If a line in the listing contains "agent", copy it out whole.

*****

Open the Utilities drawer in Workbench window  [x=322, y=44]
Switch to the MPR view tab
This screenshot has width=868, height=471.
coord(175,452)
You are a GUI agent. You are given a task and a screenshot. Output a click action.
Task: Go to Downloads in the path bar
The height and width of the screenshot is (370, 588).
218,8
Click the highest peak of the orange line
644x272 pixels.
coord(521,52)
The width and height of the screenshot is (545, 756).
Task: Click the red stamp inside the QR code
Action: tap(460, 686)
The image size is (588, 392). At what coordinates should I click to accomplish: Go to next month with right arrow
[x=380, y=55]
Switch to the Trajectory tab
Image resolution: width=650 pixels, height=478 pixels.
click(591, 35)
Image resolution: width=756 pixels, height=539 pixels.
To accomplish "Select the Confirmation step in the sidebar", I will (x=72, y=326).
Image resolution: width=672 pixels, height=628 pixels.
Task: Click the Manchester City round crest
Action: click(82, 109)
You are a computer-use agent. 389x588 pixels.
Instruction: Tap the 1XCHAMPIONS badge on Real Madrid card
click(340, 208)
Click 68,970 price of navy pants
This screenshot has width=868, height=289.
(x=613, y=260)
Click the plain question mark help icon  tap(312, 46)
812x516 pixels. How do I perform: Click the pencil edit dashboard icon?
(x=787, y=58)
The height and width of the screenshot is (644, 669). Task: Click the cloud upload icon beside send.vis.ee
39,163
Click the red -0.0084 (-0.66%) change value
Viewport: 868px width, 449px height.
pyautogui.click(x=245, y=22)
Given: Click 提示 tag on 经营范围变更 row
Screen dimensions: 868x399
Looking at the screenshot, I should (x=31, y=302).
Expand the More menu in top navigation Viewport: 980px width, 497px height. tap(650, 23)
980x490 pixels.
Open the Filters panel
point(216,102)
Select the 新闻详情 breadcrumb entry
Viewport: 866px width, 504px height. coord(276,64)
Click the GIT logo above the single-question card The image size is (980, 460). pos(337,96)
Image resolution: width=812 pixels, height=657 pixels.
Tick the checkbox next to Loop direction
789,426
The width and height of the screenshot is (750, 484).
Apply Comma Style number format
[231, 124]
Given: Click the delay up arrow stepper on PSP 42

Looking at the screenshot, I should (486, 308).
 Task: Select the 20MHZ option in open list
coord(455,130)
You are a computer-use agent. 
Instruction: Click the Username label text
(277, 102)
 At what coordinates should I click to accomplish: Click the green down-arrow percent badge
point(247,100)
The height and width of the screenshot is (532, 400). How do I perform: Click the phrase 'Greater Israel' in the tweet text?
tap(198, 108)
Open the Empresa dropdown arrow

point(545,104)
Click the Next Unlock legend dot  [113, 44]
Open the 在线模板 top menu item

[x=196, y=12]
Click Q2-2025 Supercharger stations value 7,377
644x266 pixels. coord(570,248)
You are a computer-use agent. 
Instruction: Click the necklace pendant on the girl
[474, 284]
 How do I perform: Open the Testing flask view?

*****

» **Response to the task**:
You are a GUI agent. You are given a task and a screenshot. Output a click action.
You are a computer-use agent. 389x588 pixels.
You are a computer-use agent. 
You are a computer-use agent. 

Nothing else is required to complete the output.